-- Description of the task --
Of all the lines in the entries below, give again exactly those starting at the line containing "Instruction: Enable Multithreaded" and ending at the line containing "Given: Click the", both ends included, and no others.

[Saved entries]
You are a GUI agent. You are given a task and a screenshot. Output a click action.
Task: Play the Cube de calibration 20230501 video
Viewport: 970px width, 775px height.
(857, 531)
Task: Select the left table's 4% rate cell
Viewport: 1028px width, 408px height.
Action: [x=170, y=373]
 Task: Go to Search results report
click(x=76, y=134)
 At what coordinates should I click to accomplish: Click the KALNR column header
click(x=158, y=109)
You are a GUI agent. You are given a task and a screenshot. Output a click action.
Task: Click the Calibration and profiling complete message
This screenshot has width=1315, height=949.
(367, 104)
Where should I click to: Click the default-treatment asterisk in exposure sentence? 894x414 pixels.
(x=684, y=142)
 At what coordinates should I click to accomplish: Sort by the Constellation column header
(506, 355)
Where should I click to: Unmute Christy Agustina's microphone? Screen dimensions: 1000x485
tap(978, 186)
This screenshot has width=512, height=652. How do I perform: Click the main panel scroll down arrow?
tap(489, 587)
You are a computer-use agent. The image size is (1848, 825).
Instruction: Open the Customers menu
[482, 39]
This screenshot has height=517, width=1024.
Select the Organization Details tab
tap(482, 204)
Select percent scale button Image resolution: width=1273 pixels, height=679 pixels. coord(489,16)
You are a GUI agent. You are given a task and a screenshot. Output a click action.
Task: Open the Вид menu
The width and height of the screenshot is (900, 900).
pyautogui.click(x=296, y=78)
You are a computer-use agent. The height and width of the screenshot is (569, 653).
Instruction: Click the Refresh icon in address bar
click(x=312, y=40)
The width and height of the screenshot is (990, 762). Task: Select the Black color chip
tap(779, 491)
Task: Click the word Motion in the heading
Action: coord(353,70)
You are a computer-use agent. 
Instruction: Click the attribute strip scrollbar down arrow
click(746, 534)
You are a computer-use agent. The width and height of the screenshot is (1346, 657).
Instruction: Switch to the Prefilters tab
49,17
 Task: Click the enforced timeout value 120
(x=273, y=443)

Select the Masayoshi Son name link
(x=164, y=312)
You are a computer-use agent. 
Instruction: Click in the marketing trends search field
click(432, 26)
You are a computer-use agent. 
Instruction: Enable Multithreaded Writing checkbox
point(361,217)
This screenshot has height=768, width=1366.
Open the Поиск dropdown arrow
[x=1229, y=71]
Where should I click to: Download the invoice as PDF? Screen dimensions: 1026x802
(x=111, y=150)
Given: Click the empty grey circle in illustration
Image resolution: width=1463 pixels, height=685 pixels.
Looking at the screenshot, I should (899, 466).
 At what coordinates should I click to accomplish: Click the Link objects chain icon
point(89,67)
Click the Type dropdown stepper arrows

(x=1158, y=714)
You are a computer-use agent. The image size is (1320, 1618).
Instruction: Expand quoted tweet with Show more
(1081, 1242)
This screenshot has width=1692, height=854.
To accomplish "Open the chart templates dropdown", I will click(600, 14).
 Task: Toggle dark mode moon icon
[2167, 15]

-- Written solution --
Instruction: Enable Multithreaded Writing checkbox
point(361,217)
This screenshot has height=768, width=1366.
Open the Поиск dropdown arrow
[x=1229, y=71]
Where should I click to: Download the invoice as PDF? Screen dimensions: 1026x802
(x=111, y=150)
Given: Click the empty grey circle in illustration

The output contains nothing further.